Closed Gorgerbin closed 1 year ago
@ymy-k Thanks a lot. Now I know I can refer to the ABCNet model using "chn_cls_list.txt", but I'm confused if I can use the pretrained ViTAEv2-S model. It seems not good because the voc_size doesn't match.
It's pretrained on English data. Thus, it's not a good choice to use it. The vos_size doesn't match and the linear layer for character classification is not useable.
@ymy-k So kind of you. BTW, when will the Chinese model be available?
Maybe this week, I will update the Chinese model first.

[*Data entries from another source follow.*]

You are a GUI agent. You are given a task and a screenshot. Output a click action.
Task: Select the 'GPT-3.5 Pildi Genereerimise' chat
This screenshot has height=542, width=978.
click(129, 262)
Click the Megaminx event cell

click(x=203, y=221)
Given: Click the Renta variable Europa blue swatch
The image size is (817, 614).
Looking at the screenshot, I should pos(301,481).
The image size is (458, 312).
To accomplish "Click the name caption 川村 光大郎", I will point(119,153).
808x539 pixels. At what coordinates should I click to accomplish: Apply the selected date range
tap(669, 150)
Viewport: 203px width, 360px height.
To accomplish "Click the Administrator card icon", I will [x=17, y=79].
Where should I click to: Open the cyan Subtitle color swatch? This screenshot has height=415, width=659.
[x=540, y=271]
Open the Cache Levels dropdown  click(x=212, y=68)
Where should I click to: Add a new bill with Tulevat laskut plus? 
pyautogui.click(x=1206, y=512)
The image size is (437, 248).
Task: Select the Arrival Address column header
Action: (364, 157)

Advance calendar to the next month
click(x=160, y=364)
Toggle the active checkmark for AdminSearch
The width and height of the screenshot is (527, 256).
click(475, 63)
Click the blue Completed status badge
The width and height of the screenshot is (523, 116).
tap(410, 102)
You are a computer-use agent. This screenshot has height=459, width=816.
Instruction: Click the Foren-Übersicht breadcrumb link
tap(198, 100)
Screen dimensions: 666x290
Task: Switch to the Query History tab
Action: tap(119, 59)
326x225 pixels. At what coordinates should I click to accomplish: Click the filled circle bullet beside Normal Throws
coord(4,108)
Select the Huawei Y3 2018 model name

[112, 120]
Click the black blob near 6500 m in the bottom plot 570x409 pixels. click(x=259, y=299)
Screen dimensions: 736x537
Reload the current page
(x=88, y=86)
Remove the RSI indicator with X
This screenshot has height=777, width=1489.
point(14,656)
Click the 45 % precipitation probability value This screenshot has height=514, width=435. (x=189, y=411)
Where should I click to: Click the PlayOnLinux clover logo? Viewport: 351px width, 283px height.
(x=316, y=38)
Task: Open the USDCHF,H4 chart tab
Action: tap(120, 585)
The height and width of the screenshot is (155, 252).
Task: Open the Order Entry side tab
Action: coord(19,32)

Thank you and hope to release sooner.
Hi, the code and models for ReCTS have been updated.
Thank you so much!!
Hi. The major difference lies in character classes. (1) You should prepare a character list for a new language and you will know the total character classes. In the config file, set MODEL.TRANSFORMER.VOC_SIZE to the number of character classes. (2) Prepare your data. In the json file, 'rec' is the character index list converted from text transcript. (3) Remember to change the character list in evaluation code and visualization code for evaluation and visualization.
Note: In the CTC decoding part of evaluation and visualization code, because the character list additionally includes an "unknown" class which is not shown in the character list and can be ignored during inference, "if c < self.voc_size - 1" is used (such as here and here). Otherwise, for example, if the new English character class is 36 but not 37 (i.e., the "unknown" class is not included), using "if c < self.voc_size" is correct. Remember to check it for new dataset.